··· Dataset rows
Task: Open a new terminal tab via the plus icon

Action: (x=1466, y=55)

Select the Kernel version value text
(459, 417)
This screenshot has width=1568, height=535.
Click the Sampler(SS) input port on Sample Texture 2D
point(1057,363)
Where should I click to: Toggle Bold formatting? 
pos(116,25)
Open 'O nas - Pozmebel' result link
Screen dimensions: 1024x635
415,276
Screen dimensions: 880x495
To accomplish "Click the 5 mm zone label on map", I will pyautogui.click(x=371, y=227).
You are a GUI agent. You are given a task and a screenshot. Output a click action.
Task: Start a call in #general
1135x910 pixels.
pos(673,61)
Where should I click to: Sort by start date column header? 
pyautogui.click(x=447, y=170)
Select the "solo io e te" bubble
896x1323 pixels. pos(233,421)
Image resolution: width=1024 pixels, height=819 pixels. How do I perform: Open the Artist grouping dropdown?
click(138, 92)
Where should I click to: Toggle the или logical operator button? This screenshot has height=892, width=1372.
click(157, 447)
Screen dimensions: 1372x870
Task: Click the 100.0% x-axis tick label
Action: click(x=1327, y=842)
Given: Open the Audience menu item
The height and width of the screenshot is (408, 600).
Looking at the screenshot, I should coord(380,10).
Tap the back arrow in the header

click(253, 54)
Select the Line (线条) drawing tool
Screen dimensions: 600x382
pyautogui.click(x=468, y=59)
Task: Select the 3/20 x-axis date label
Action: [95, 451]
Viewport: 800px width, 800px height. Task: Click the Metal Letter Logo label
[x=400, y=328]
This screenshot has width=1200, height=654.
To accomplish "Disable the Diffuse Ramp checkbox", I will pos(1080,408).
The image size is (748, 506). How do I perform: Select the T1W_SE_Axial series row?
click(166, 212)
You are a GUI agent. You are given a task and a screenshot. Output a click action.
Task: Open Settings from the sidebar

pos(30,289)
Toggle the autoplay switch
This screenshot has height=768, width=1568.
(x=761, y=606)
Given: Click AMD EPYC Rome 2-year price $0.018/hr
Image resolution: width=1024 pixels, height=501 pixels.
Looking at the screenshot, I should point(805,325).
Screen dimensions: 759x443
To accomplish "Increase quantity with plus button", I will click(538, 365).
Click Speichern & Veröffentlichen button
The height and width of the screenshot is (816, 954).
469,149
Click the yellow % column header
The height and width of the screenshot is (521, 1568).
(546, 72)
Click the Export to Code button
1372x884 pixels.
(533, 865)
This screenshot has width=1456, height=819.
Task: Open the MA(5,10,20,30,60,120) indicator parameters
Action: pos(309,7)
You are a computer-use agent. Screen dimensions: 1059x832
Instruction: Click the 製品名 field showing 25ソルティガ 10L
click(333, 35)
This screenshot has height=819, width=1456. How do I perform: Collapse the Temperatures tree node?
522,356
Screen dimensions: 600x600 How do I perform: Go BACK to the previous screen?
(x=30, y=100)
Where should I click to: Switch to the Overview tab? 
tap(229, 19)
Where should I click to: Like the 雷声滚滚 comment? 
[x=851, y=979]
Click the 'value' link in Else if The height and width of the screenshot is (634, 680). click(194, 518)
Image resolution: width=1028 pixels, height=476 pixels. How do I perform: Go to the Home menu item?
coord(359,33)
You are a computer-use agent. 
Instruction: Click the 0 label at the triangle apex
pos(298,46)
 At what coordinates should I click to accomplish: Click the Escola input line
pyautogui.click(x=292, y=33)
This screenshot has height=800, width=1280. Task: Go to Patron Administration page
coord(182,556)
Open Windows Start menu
······
Pull out each line of the entries above that contains the word "value".

Select the Kernel version value text
Click the 'value' link in Else if The height and width of the screenshot is (634, 680). click(194, 518)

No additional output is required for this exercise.